> **Your objective**
Further down are entries; set down exactly and only the lines from the one with "Image resolution: width=993" up to and including the one with "580x307 pixels.", dropping each picture.

> **Information**
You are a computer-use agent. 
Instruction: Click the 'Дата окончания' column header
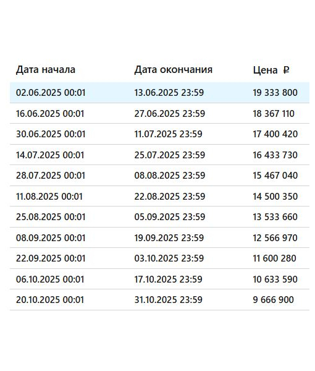click(174, 70)
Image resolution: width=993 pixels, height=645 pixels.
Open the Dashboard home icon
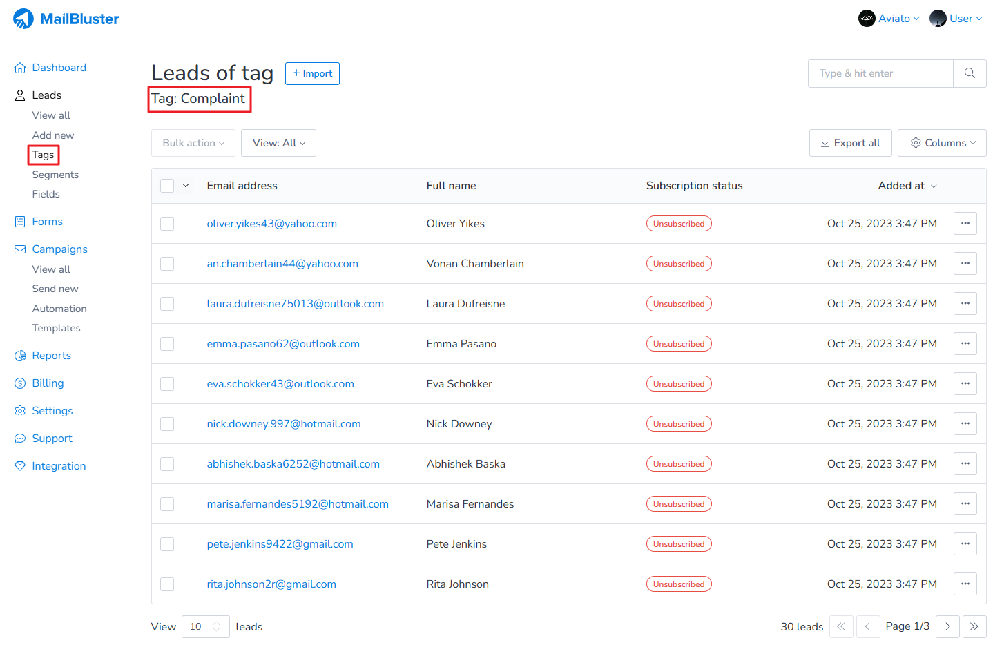click(x=20, y=68)
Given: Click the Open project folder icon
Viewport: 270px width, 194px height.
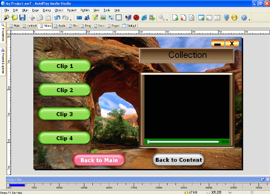Looking at the screenshot, I should click(15, 18).
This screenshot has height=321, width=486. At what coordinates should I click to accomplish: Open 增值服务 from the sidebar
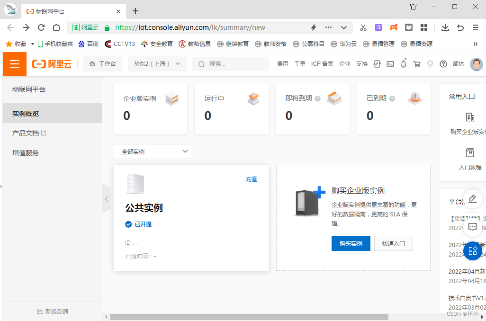[26, 153]
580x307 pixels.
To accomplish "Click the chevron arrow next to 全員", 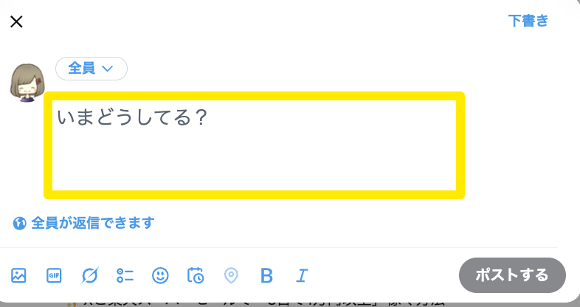I will 108,68.
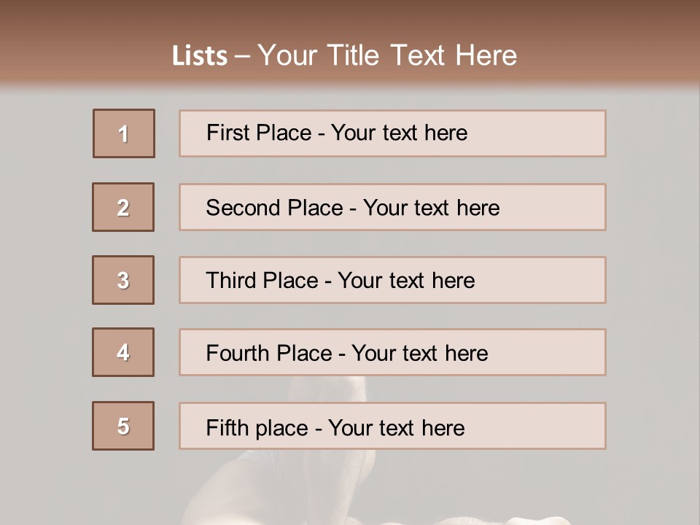The width and height of the screenshot is (700, 525).
Task: Click 'Your text here' in Third Place row
Action: click(x=406, y=280)
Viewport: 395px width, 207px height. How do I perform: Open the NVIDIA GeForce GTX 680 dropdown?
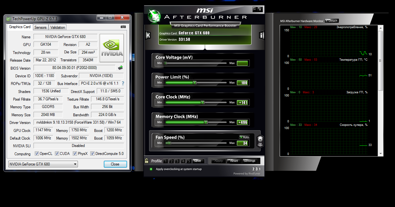pos(43,164)
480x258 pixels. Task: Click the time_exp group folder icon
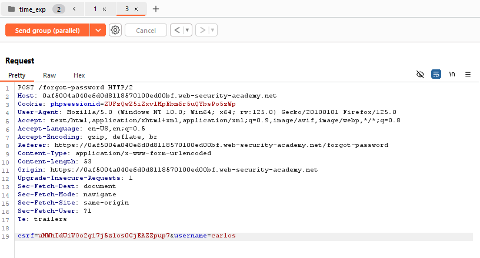coord(11,9)
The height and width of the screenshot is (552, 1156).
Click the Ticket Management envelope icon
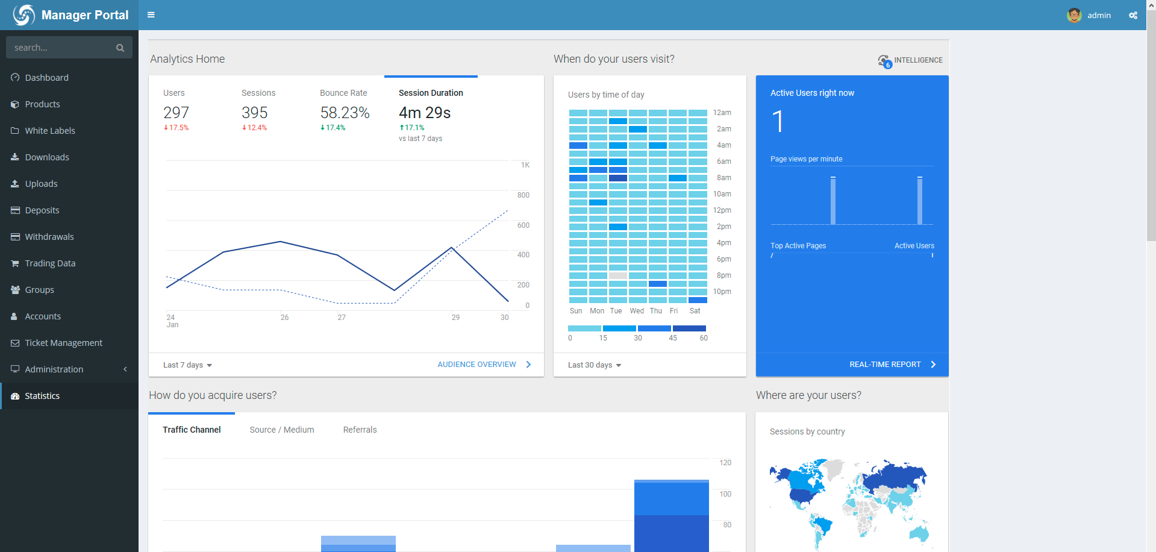pyautogui.click(x=15, y=343)
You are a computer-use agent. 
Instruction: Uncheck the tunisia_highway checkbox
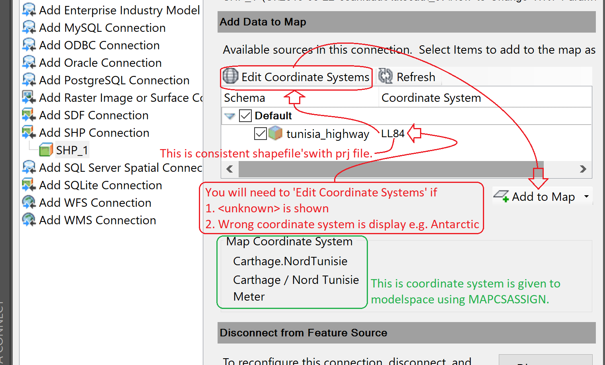pyautogui.click(x=260, y=133)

> **Your response**
Image resolution: width=993 pixels, height=645 pixels.
Open the Dashboard home icon
click(x=20, y=68)
Given: Click the Open project folder icon
Viewport: 270px width, 194px height.
Looking at the screenshot, I should click(15, 18).
This screenshot has height=321, width=486. At what coordinates should I click to accomplish: Open 增值服务 from the sidebar
[26, 153]
580x307 pixels.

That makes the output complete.